AIM OF THE EXERCISE: With any pictures left out, restate word for word the lines in the listing below from the one holding "Screen dimensions: 711x405" through the last.

GIVEN RECORDS:
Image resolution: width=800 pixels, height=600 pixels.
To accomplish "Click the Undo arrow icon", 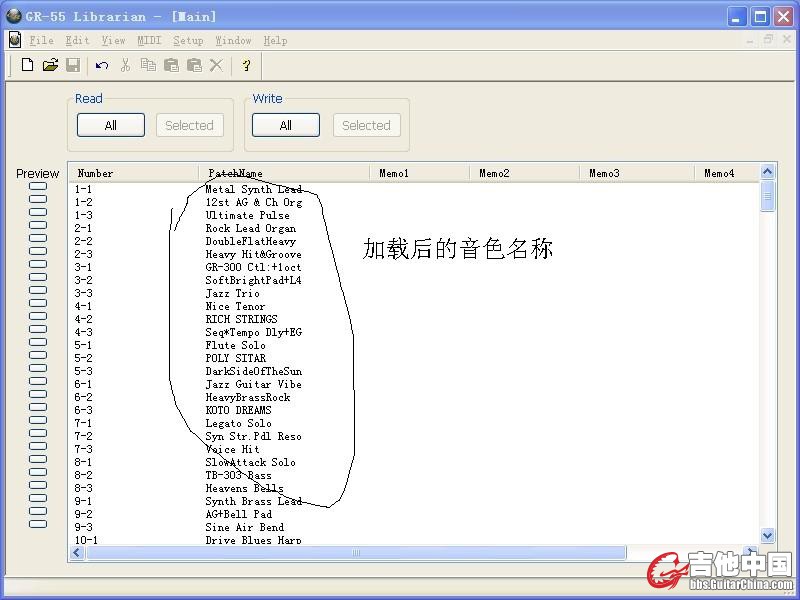I will (102, 65).
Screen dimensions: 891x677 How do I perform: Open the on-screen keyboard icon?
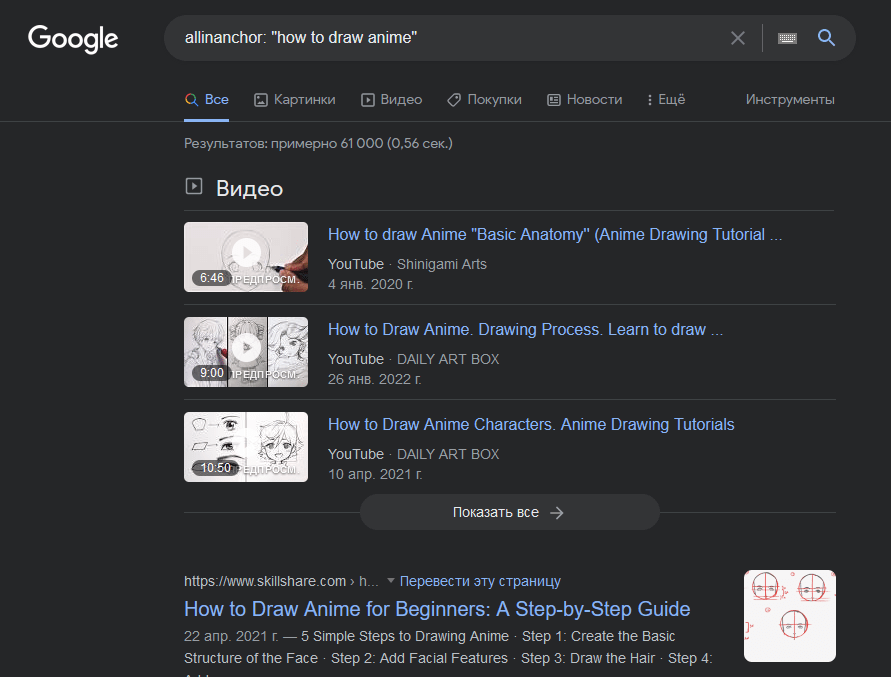pyautogui.click(x=787, y=38)
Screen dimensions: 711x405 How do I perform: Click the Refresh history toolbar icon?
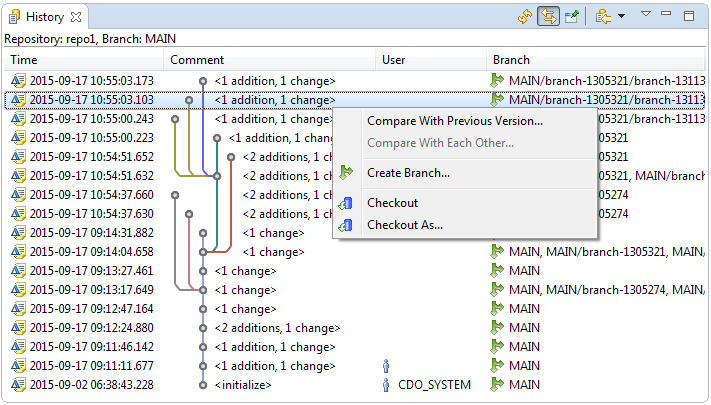[x=525, y=16]
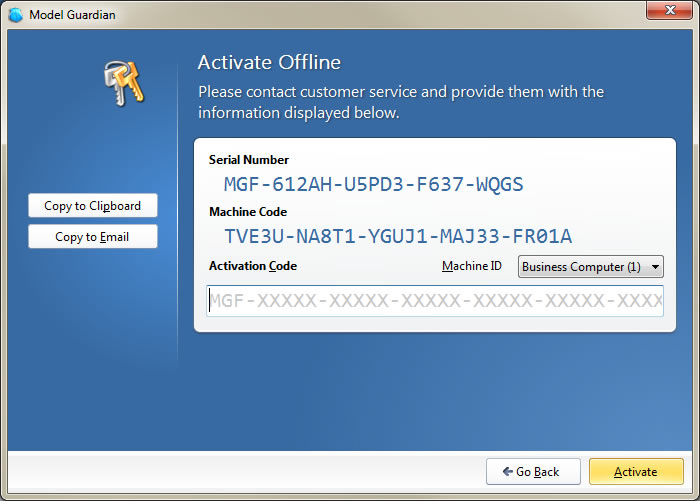Click the Copy to Email button
700x501 pixels.
[92, 236]
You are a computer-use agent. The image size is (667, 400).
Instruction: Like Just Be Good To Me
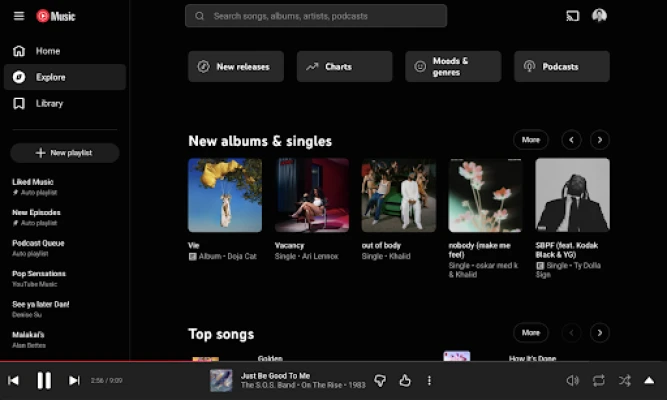pyautogui.click(x=405, y=380)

SOLUTION:
Screen dimensions: 711x405 How do I perform: Click the Refresh history toolbar icon?
[x=525, y=16]
Click the Copy to Email button
700x501 pixels.
[92, 236]
You are a computer-use agent. The image size is (667, 400).
Instruction: Like Just Be Good To Me
pyautogui.click(x=405, y=380)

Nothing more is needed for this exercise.